True story: in 1993, I was in a dorm room with a number of young women, all of them scantily clad, a few wearing nothing but their bras and panties. One other guy was in the room with me. And what were we Y chromosome bros doing? Why, we were discussing Reservoir Dogs. At one point one of the females said, “This movie must be great since it’s all you two can focus on in a room full of half-naked girls.”

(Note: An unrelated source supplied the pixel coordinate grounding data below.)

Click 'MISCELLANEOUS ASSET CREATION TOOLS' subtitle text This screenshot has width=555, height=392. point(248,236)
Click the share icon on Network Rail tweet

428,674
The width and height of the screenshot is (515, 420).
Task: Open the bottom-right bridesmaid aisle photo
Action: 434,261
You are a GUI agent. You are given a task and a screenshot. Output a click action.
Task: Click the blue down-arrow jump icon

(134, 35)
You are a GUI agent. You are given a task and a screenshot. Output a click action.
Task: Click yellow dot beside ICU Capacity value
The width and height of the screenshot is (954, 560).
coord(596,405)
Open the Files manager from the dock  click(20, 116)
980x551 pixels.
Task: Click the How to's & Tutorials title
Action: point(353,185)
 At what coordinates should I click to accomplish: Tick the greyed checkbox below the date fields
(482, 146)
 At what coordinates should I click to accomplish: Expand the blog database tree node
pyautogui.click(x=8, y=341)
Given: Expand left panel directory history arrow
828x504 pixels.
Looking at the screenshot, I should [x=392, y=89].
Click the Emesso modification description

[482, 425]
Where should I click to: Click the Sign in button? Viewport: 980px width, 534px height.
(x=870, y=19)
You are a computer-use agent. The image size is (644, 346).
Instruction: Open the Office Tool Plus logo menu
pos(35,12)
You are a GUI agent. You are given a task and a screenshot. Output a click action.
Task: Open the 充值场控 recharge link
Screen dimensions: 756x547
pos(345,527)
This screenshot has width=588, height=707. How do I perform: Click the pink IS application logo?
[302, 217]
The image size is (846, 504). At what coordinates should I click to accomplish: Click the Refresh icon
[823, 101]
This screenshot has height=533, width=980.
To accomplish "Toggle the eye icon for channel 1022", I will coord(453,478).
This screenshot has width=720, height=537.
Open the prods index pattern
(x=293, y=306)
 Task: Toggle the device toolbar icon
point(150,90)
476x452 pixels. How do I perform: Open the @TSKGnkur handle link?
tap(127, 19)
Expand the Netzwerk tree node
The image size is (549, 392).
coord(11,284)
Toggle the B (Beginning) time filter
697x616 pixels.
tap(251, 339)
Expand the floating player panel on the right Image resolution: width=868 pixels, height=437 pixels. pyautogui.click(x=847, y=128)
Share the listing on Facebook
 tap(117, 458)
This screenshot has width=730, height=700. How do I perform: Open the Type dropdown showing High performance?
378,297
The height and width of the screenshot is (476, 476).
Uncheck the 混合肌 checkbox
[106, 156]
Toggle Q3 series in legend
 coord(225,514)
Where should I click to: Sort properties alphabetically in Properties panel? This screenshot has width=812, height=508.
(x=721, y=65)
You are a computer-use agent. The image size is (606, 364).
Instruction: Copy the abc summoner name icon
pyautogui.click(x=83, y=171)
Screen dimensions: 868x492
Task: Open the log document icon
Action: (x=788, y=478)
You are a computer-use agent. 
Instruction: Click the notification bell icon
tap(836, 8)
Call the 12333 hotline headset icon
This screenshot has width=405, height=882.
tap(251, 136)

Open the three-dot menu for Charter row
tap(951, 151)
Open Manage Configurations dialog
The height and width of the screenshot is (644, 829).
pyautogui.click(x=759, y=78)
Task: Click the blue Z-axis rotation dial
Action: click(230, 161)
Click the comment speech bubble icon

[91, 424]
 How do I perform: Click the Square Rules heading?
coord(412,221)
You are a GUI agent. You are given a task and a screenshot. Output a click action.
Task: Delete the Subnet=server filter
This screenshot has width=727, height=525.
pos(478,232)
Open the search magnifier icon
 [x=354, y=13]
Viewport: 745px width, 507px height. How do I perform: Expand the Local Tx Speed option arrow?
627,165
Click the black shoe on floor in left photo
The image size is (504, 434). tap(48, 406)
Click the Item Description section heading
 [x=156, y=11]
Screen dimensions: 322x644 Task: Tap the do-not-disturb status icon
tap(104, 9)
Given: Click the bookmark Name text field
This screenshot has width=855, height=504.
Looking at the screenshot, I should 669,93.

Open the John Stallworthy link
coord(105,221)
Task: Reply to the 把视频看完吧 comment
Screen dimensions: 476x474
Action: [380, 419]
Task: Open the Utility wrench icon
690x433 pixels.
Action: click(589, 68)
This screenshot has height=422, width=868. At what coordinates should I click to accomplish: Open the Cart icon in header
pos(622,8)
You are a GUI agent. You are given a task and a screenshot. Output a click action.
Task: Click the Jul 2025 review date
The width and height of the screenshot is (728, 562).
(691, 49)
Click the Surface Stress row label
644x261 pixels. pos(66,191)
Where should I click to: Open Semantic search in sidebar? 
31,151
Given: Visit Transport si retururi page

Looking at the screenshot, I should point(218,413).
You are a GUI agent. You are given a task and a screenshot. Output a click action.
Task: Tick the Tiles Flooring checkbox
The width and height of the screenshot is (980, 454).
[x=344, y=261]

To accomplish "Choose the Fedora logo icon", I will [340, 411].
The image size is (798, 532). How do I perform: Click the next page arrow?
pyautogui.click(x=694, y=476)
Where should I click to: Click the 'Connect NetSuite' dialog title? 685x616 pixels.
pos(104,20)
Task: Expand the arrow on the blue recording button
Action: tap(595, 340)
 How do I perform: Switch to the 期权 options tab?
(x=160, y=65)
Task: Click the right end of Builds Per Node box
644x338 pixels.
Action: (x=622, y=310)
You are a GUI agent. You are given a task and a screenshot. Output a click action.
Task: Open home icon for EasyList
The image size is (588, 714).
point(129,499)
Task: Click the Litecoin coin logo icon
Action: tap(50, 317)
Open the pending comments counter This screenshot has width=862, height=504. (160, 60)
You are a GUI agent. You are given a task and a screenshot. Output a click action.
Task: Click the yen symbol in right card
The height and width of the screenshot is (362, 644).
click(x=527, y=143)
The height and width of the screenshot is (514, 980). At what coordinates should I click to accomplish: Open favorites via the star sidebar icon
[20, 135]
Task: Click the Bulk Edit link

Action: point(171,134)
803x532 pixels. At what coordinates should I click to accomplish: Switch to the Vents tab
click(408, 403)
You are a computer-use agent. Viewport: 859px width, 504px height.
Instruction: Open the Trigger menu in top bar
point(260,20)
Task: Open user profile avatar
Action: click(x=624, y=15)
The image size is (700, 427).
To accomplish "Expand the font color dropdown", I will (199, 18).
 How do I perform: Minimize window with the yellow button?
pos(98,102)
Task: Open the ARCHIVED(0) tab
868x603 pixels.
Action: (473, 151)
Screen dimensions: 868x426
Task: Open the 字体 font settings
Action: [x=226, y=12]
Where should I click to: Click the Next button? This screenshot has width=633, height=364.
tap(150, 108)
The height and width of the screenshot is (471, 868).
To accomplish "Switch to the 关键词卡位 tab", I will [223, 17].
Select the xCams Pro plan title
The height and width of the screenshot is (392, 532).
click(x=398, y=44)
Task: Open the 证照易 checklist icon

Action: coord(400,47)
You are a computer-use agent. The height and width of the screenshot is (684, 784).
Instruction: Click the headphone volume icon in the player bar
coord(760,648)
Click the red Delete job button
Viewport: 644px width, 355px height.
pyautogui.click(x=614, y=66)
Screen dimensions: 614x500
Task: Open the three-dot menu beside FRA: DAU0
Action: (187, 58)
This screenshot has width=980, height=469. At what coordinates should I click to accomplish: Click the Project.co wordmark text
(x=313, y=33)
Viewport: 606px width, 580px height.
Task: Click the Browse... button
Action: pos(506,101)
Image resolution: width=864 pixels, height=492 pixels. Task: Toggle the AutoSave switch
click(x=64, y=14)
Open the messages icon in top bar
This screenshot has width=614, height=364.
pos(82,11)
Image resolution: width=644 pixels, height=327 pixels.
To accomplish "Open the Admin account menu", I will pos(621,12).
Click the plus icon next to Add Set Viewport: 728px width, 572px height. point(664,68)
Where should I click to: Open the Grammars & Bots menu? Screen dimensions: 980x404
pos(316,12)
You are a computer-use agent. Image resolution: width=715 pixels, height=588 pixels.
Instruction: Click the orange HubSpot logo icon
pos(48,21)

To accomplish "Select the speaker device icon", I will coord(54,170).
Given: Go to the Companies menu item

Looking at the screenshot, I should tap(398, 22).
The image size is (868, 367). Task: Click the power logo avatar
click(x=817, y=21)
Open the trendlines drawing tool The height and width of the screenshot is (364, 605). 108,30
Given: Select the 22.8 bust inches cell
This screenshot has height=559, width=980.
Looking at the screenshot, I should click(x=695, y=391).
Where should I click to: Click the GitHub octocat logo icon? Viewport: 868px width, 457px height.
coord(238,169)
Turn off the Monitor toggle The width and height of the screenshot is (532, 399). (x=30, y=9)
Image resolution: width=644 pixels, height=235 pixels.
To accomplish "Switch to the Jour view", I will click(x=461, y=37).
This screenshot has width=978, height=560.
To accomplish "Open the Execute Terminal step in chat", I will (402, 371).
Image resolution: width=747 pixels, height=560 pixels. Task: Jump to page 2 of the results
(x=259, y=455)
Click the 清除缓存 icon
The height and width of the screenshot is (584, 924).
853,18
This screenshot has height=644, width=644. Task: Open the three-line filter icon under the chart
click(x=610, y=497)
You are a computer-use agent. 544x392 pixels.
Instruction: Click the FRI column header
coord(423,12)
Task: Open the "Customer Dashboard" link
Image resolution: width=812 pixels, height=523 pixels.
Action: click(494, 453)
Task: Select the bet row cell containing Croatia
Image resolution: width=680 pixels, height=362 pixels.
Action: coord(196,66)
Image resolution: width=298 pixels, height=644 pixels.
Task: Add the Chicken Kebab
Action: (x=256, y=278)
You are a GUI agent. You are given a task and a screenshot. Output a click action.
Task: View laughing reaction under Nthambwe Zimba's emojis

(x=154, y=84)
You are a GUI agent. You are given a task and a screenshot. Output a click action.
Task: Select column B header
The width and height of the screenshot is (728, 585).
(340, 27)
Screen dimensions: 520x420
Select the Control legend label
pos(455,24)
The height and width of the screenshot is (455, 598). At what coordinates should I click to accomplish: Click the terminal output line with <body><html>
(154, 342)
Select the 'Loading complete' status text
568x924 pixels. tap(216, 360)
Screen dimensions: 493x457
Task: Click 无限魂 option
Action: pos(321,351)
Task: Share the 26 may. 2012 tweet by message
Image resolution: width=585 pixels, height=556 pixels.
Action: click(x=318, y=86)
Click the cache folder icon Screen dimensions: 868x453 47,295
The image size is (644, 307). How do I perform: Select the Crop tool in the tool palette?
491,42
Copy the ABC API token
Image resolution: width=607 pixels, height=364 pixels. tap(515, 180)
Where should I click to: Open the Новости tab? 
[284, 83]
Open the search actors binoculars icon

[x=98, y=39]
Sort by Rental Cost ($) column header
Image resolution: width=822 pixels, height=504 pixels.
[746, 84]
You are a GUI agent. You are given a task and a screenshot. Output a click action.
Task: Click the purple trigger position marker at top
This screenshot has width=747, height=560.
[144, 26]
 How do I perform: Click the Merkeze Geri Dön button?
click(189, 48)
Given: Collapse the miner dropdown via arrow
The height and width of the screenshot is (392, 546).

Since those wild and crazy days, Tarantino’s star has risen, fallen, risen again. Pulp Fiction cemented his name in the film history books. Riding on that success, earlier mediocre scripts were turned into mediocre films (True Romance, Natural Born Killers). Then came Jackie Brown (the last of his films I enjoyed), which, while quite underrated, made people brush the young filmmaker off. And then there was the guy himself. Each interview Tarantino did was a chance to watch a grown man act like a child. When he came back with Kill Bill, the press gleefully reported that he kept, and often drove, the infamous Pussy Wagon from the film. Of course he did.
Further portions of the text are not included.